Pasture poultry and breakfast burritos
By Ken Root
Editor’s note: Ken Root is taking the week off to enjoy springtime. He attended the first farmers market of the season last weekend. This column originally ran on May 15, 2007.
The farmers market season is underway again with some having record opening-day crowds this past Saturday, mostly due to the excellent weather. The visitors were as diverse as those attending a state fair with some looking for fun, some for food and others for fulfillment.
A farmers market, pure and simple, is an alternative to a supermarket. It has an eclectic nature with vendors offering the produce they grew this week or the crafts they made last winter. The food vendors beat them all with instant gratification from ethnic offerings that become a ritual for some visitors. In the Des Moines Downtown Market, which had an astonishing 30,000 people milling around this weekend, the breakfast burrito stand did a land office business. People waited in line for 10 to 20 minutes to get a concoction of eggs, meat, cheeses and sauce wrapped in a flour tortilla. Food origin: unknown. Calories: a lot. Price: $4.
Just down the street is a pop-up tent covering a square of tables that is selling pasture poultry and the products thereof. I grew up with a similar practice because we were too poor to feed or house our chickens so they just wandered in the yard and roosted in the barn where we’d dig around to find their eggs. The vendor is merchandising “flavor and freshness” of his eggs. He’s probably right on both counts: The flavor, due to the diet, is different than caged layers, and the eggs shouldn’t be more than a week old if he manages his inventory. He is a sincere young man who works days at a university and farms in his spare time. The interface with the customer is pure as both have a purpose in their transactions. Food origin: precisely identified. Calories: normal. Price: $3.

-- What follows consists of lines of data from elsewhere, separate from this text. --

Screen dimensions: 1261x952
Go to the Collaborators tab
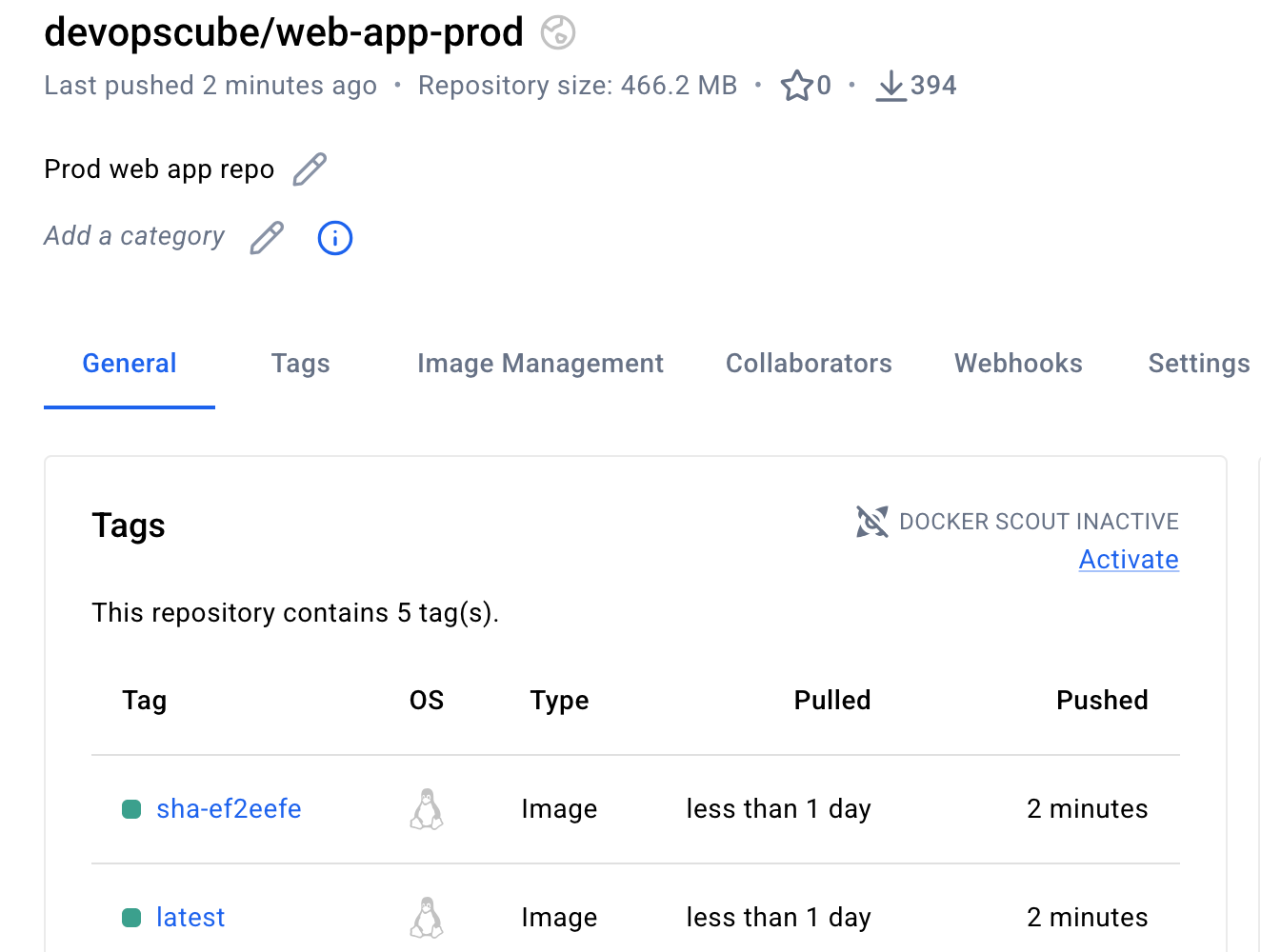(x=809, y=364)
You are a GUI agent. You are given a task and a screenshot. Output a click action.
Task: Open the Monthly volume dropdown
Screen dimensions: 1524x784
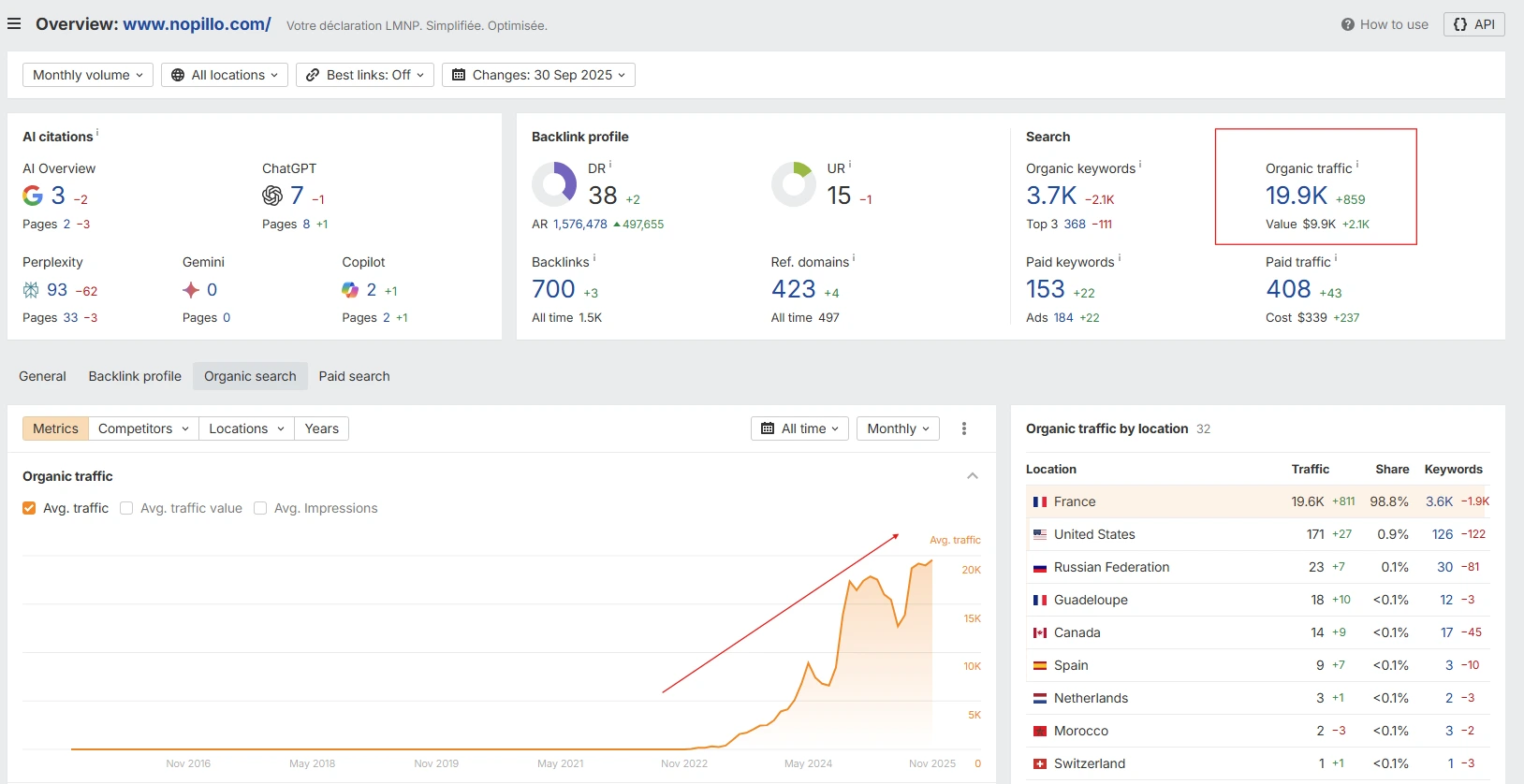[87, 75]
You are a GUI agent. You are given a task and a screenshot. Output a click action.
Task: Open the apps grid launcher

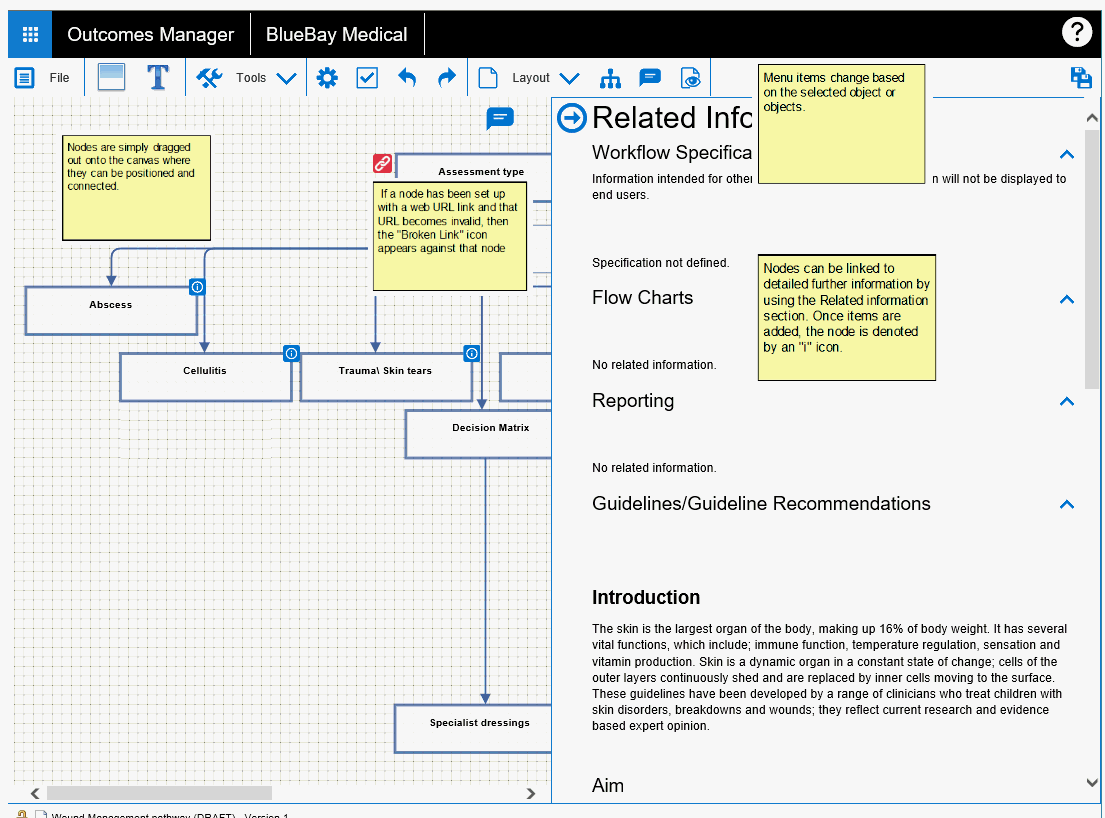click(x=30, y=35)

In two booths, people are buying two entirely different forms of satisfaction, both cleverly disguised as food. The breakfast burrito is fun fast food and the eggs are symbolic of the consumers’ need to control their environment. They are taking home a dream in a brown paper bag. They may be returning to their childhood or standing against commercialization, but they feel empowered to shell out cash for an alternative to traditional food production. This should concern commercial agricultural ventures, but at what level, I can’t determine. I think it should be a requirement for farmers and ranchers to sell for one season at a farmers market. Human nature is revealed on both sides of the table, and the final customer can be quantified in a way that delivering grain to an elevator, or selling a pen of steers at a stockyard, can never bring.
I find vendors who have a certain charm and who remember me. We carry on conversations about their growing conditions, the stage of the crop and what will be on their tables next week or next month. May and June are just the warm up months for vegetables and fruits in the Midwest. The real season of the farmers market comes at midsummer when the sweet corn comes in and the tomatoes bear fruit. At that point, the vendors don’t have to promise much about how it was raised, they just have to deliver an attractive display of fresh product. Within two hours the expert buyers have taken the best of their produce and they then try to sell out to the casual customers and the late comers.

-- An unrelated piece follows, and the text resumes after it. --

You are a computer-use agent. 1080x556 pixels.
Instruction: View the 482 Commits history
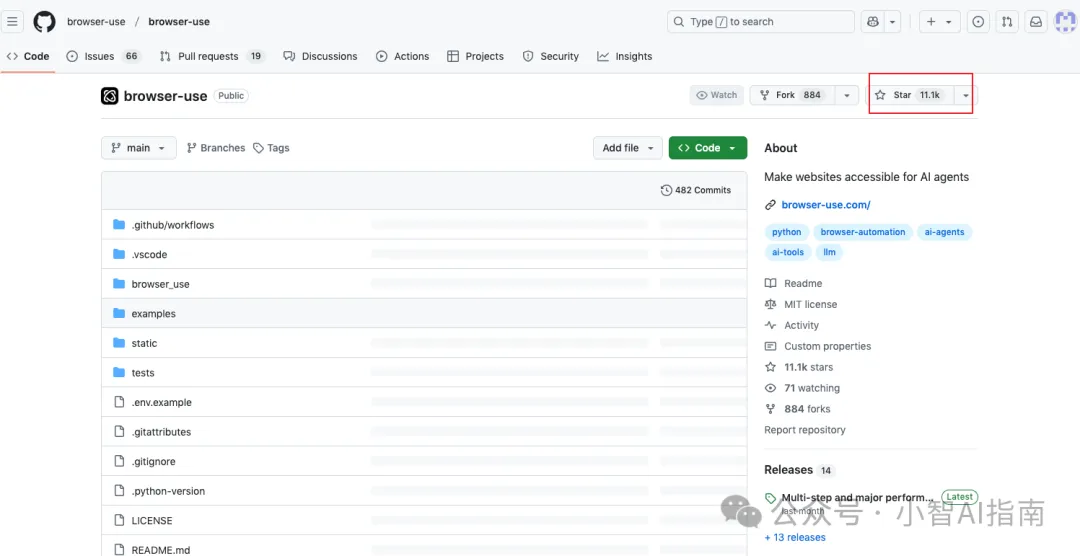click(696, 190)
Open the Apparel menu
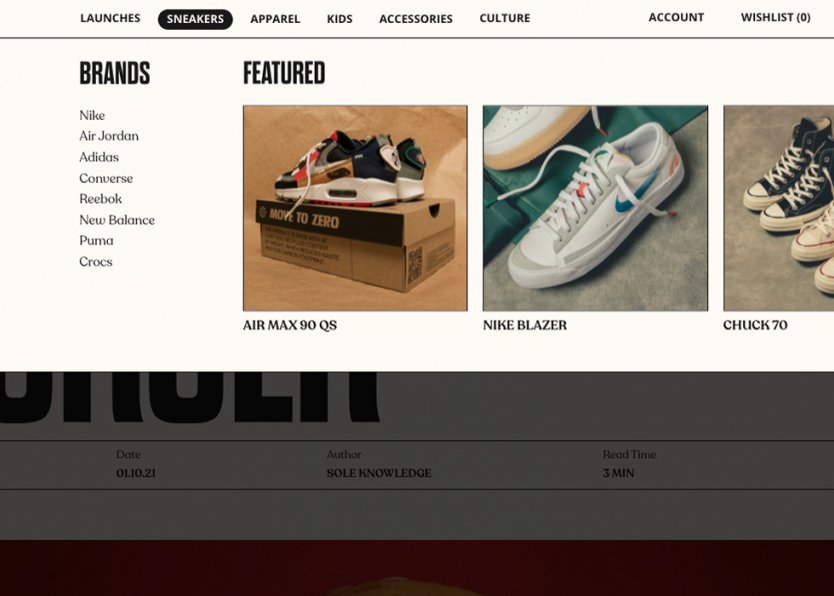This screenshot has height=596, width=834. click(275, 19)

It is an amazing little world of fantasy and reality. No one confronts vendors that a product is cheaper at Super Target or that their table is less attractive than the produce aisle at Hy-Vee. The shoppers interact with the vendors while fulfilling their gastronomic and emotional needs, often in the same bite. Opinions of farming and livestock production are formed or solidified with some thinking that this little place is a shelter from the storm of chemical laden foods and others seeing it as a simple pleasure in their otherwise complex and troubled lives.
I think of those chickens that are now free to roam and lay their eggs among the hay bales and later gorge on bugs and other natural substances in a pasture or barnyard. I’m sure this seems appealing and appetizing to those who never lived life on a dirt road on the edge of rural survival. Food was a sacred thing to us back then too. We were always working to make sure the next meal was growing, clucking or mooing. I guess we just didn’t know how good we had it.
At home, we lay out our items and plan the evening meal with satisfaction and excitement that we are eating fresh and wholesome products grown by families we know. I wonder if the people who sell at the market, weary from the day of picking and the half day of selling, just stop by the grocery store and grab something simple for dinner.
Editor’s note: Ken Root has been an agricultural reporter for 39 years. Root now does daily radio and television programming and is a columnist. He can be reached at firstname.lastname@example.org, or send mail for him to High Plains Journal.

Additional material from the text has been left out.